## Exercise text
BEGIN
RALEIGH, N.C. — A turkey disease sweeping the country, especially along the East Coast, is threatening the turkey industry right at its peak season.
As the Thanksgiving holiday approached, researchers at North Carolina State University said they were working to help growers find out what is causing the disease, called "spiking mortality," and how to control it.
The disease strikes quickly, can kill thousands of turkeys in a week's time, possibly driving up turkey costs during this holiday season, according to the researchers.
"The disease has the potential to be devastating to the turkey industry," said John Barnes, professor of poultry medicine who is working with a team of researchers at North Carolina State's College of Veterinary Medicine and the Department of Poultry Science.
Spiking mortality began in North Carolina's Union County in 1991. It has since spread across North Carolina, Virginia, South Carolina and Georgia and as far away as Indiana and New York, the researchers said.
They said they are not sure whether spiking mortality is a new disease or simply missed over the years.
Trying to halt the spread, researcher James Guy, who is working with Barnes, has been able to recreate spiking mortality in a laboratory and has determined that two or more infectious agents are causing the disease--possibly one or more bacteria in combination with a virus.
North Carolina, the country's largest turkey producing state at nearly 61 million of the birds a year, suffered heavy losses this summer, Barnes said. He did not have figures for how many turkeys were lost, however.
Willie Featherstone, director of the Union County Cooperative Extension service, said some farmers were losing up to 1,000 birds a day.
"The disease generally strikes young birds between 7 and 28 days old. In early stages of the disease, the birds are active and vocal, but they quickly become depressed and stop eating and drinking," the researchers said, noting birds can lose up to 40% of their weight in four days.
"The birds that survive suffer from stunted growth and are more susceptible to other diseases," Guy said. Additional food and attention will bring such birds up to market standards.
Wholesale turkey prices are currently 73 cents a pound for toms and 70 cents a pound for hens, which is relatively high, said Thomas Carter, poultry science extension leader at North Carolina State.
"Although it is hard to say that spiking mortality has helped push prices up, there is no question that the disease has cut down the supply, and that it is having an impact at processing plants and with farmers," he said.
The researchers said they found the disease can be transmitted through feces and through direct contact--flies and beetles can be carriers--but it is not airborne.
They also have shown that aggressive management of flocks, careful feeding practices and precautions such as limiting traffic between barns and wearing protective clothing help control the spread of the disease.
They are now studying an antibiotic treatment. "Right now we need to find something to put a lid on this problem, so we can get back to the business of growing turkeys," Barnes said.
END
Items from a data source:
BEGIN
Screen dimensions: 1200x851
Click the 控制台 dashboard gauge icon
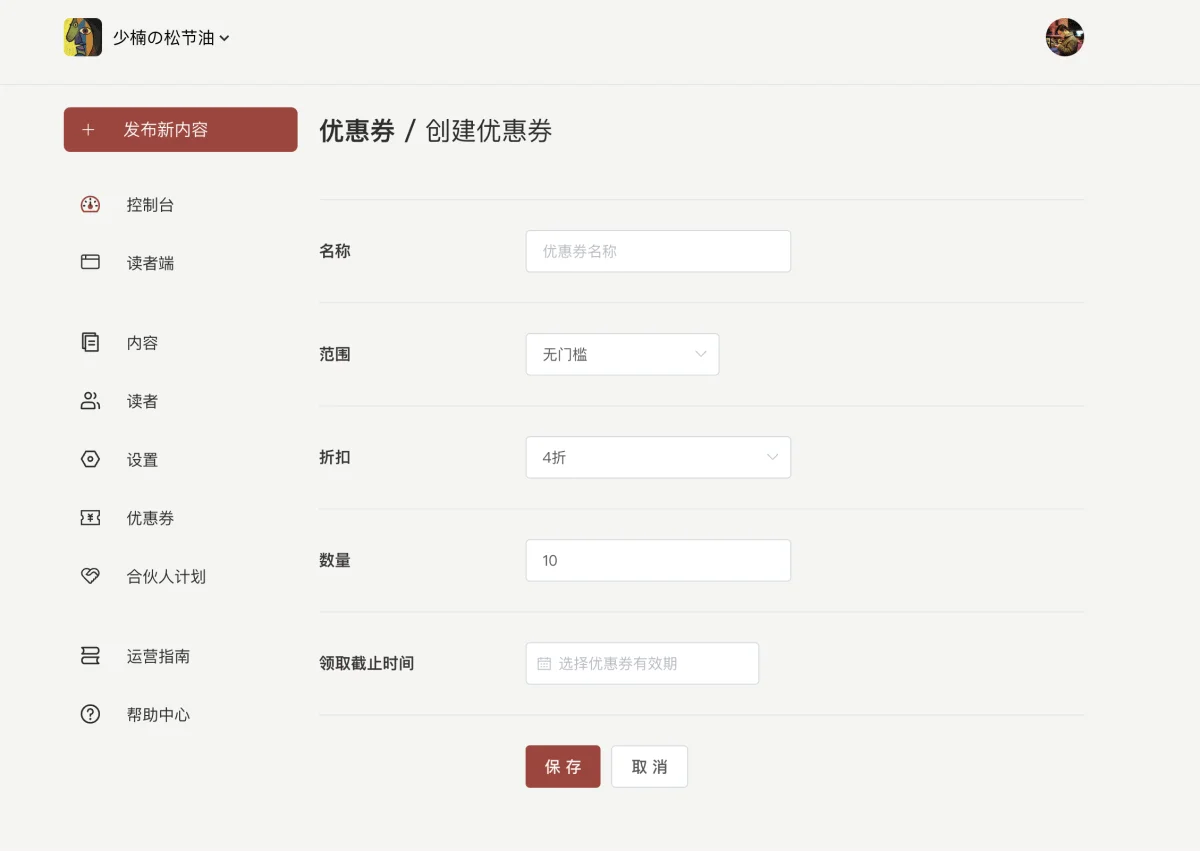(90, 205)
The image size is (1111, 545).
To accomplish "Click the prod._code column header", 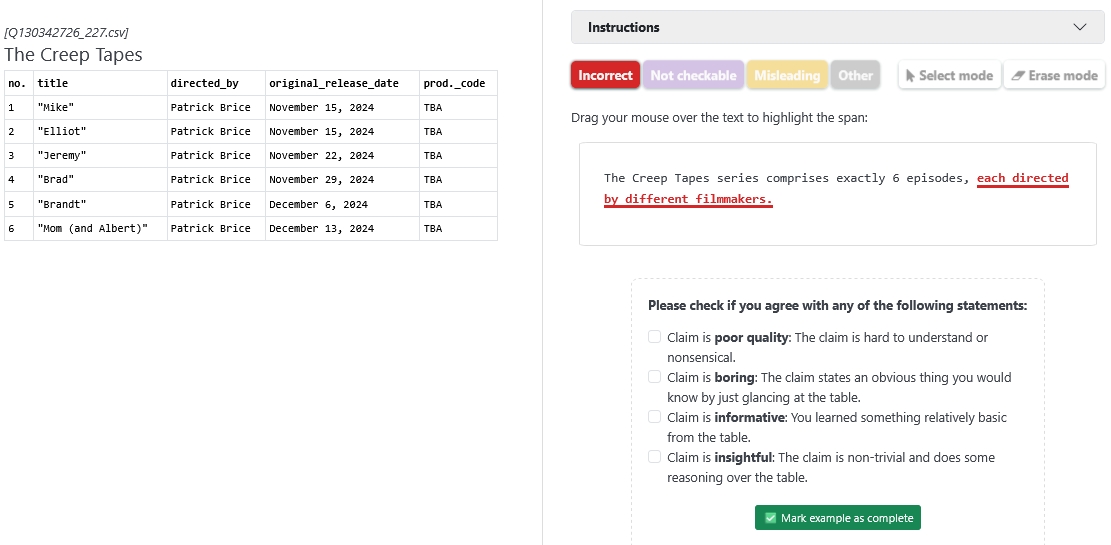I will click(x=454, y=83).
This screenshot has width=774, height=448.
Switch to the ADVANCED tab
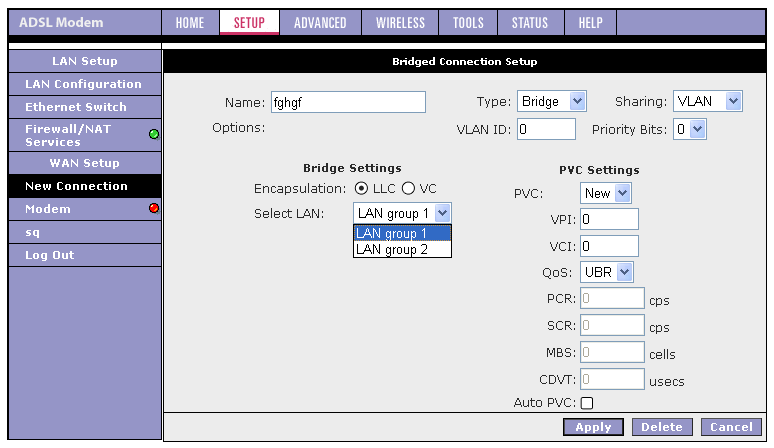coord(321,23)
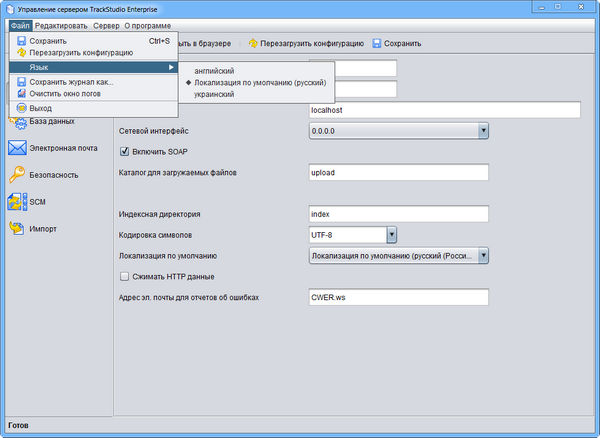Go to the Import section
Viewport: 600px width, 438px height.
coord(17,228)
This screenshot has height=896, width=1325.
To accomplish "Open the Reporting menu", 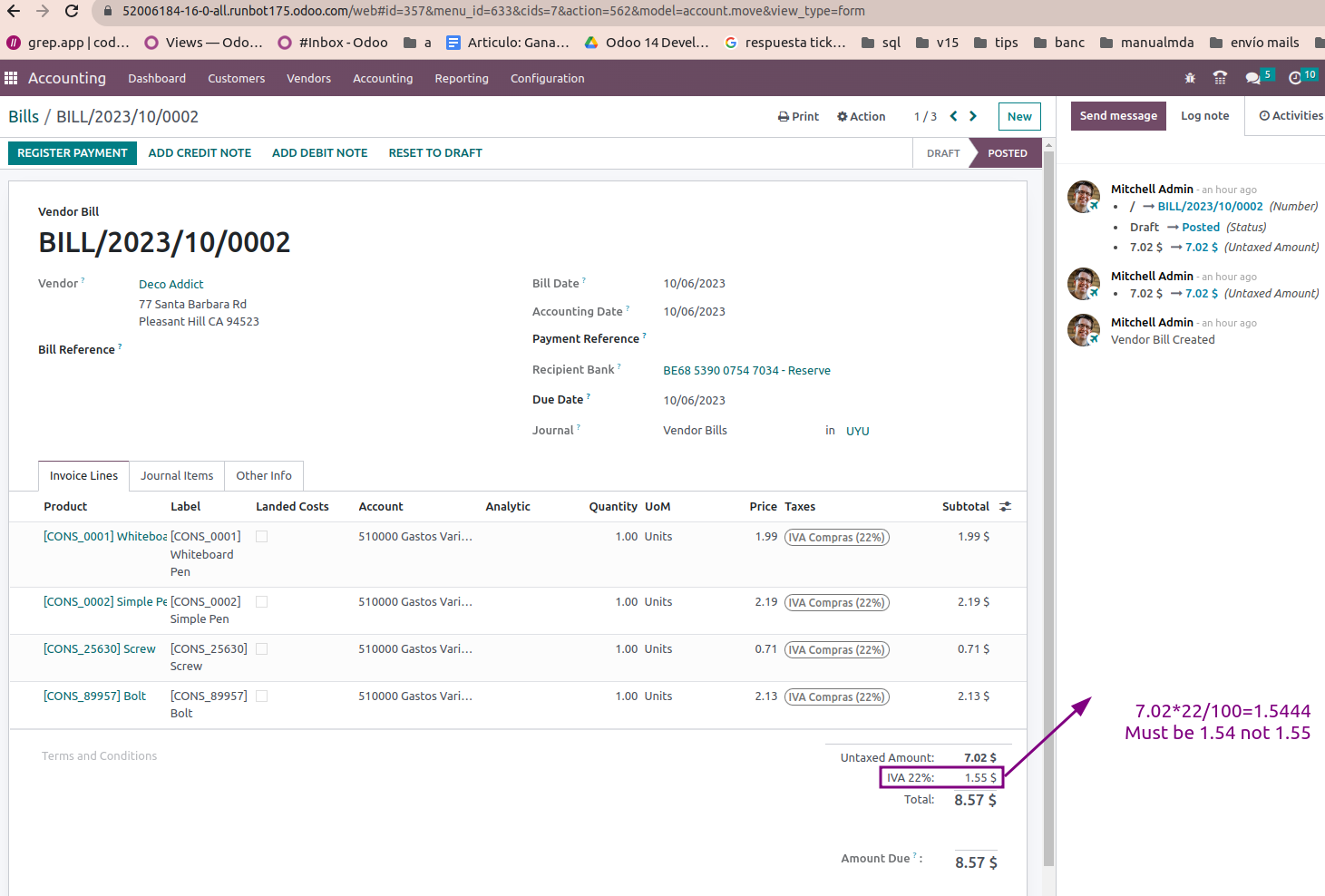I will [x=461, y=78].
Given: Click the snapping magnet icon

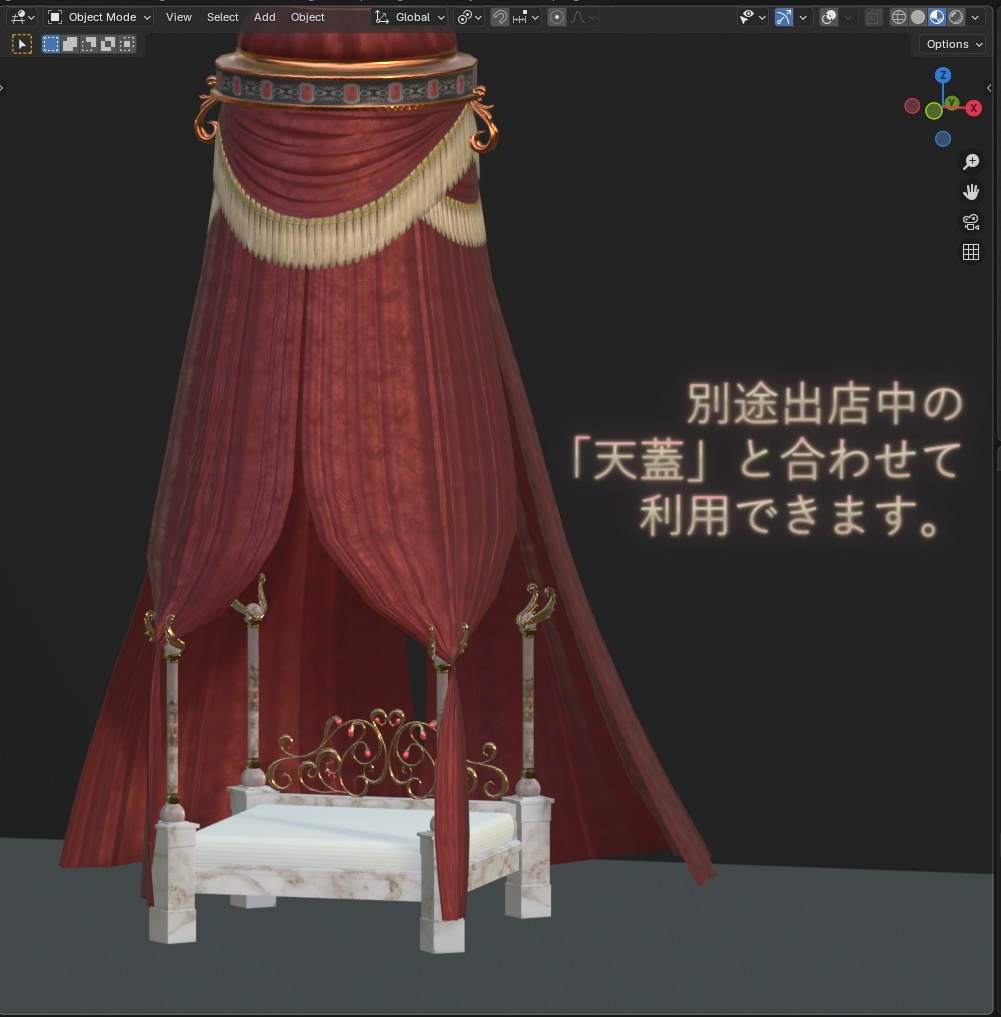Looking at the screenshot, I should click(x=499, y=17).
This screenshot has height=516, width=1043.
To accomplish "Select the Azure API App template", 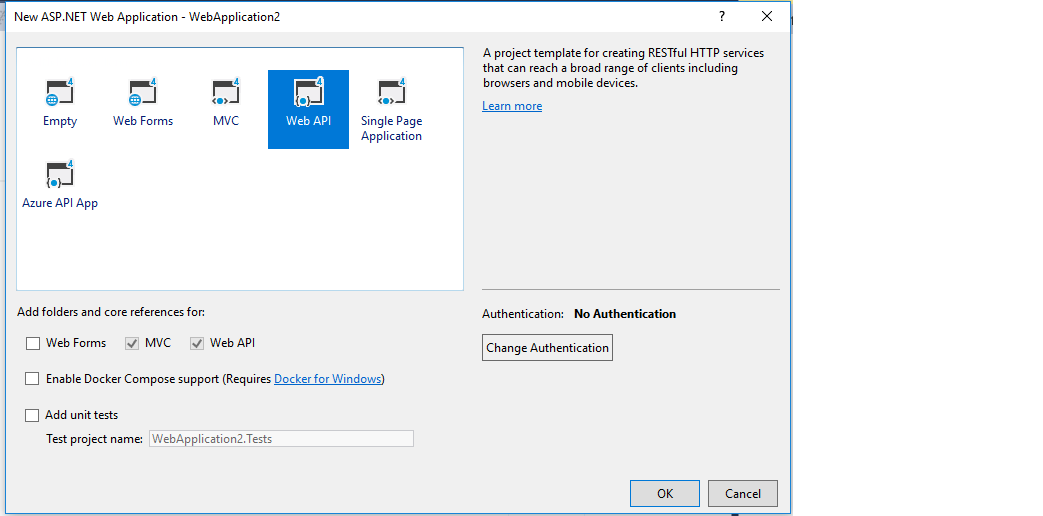I will (x=60, y=176).
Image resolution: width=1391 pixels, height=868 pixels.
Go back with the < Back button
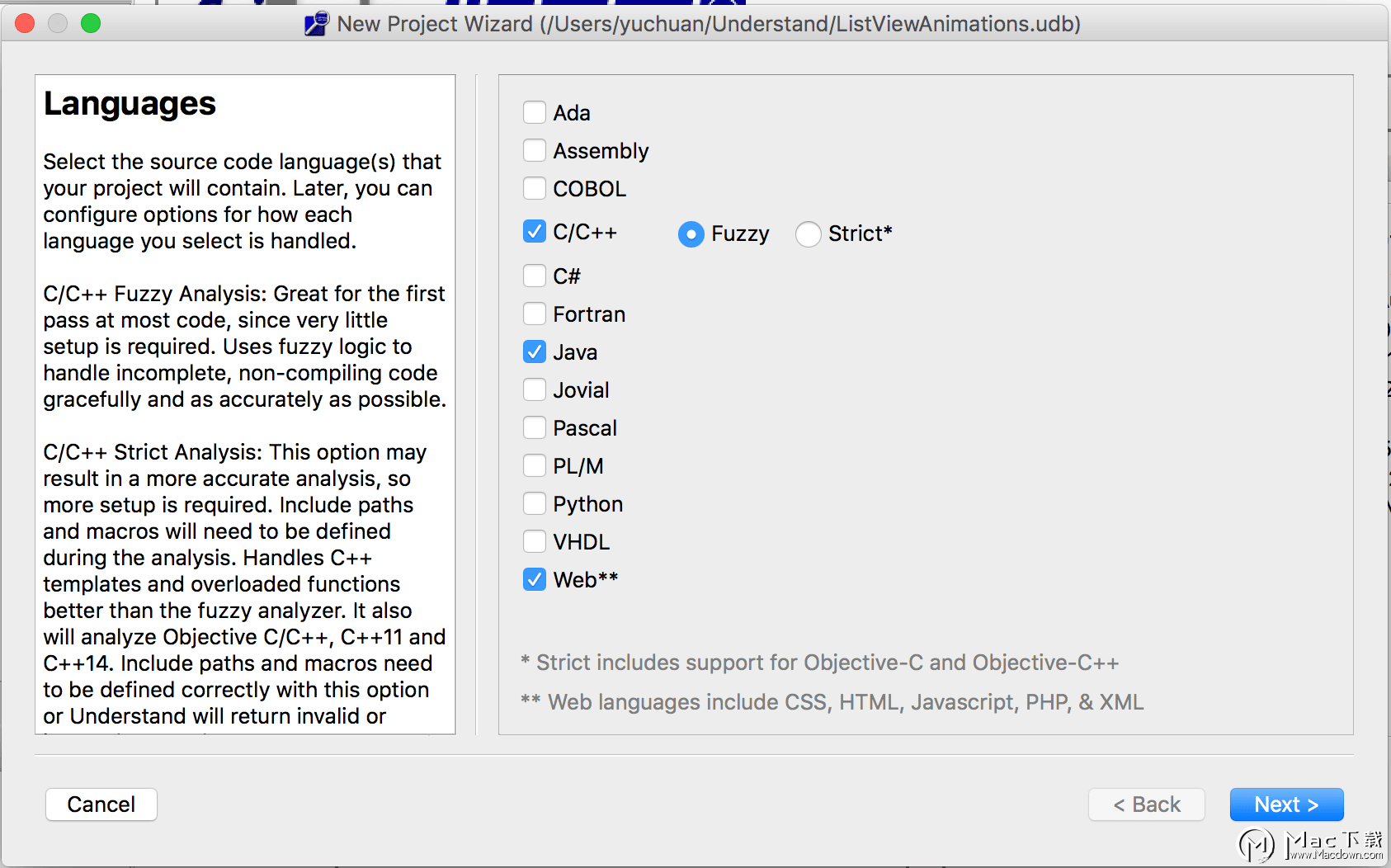(1147, 804)
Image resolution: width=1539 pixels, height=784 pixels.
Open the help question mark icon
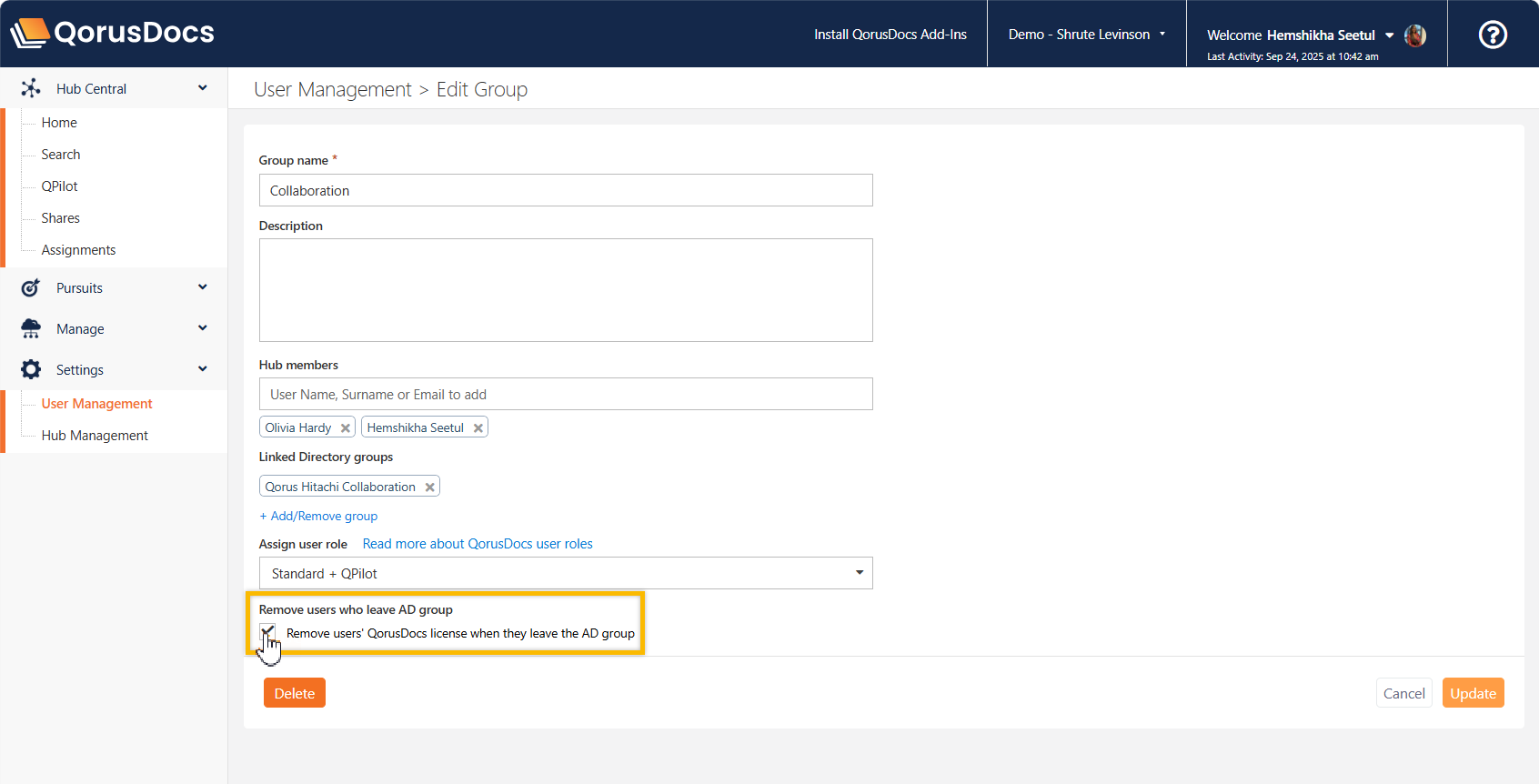coord(1493,35)
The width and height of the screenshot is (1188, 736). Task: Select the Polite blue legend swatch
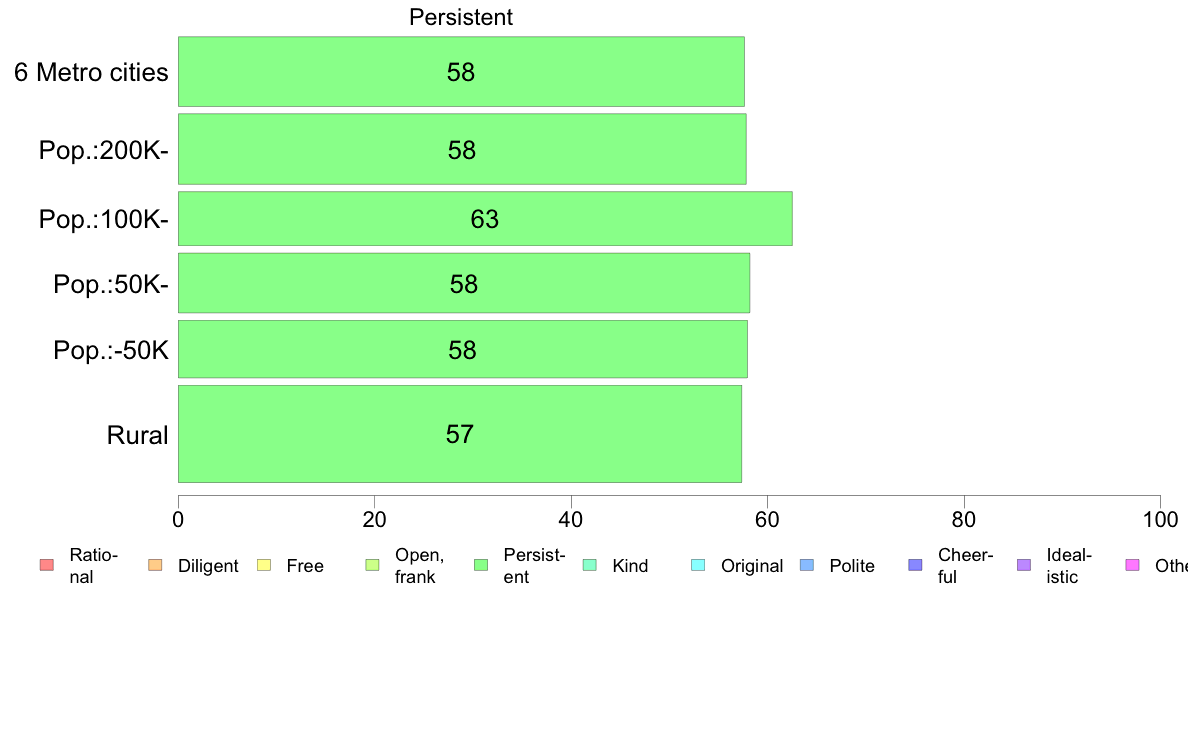(807, 565)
END
## Work required
Which states does the turkey disease article name as places where spiking mortality has spread?

## Output below
North Carolina, Virginia, South Carolina, Georgia, Indiana, New York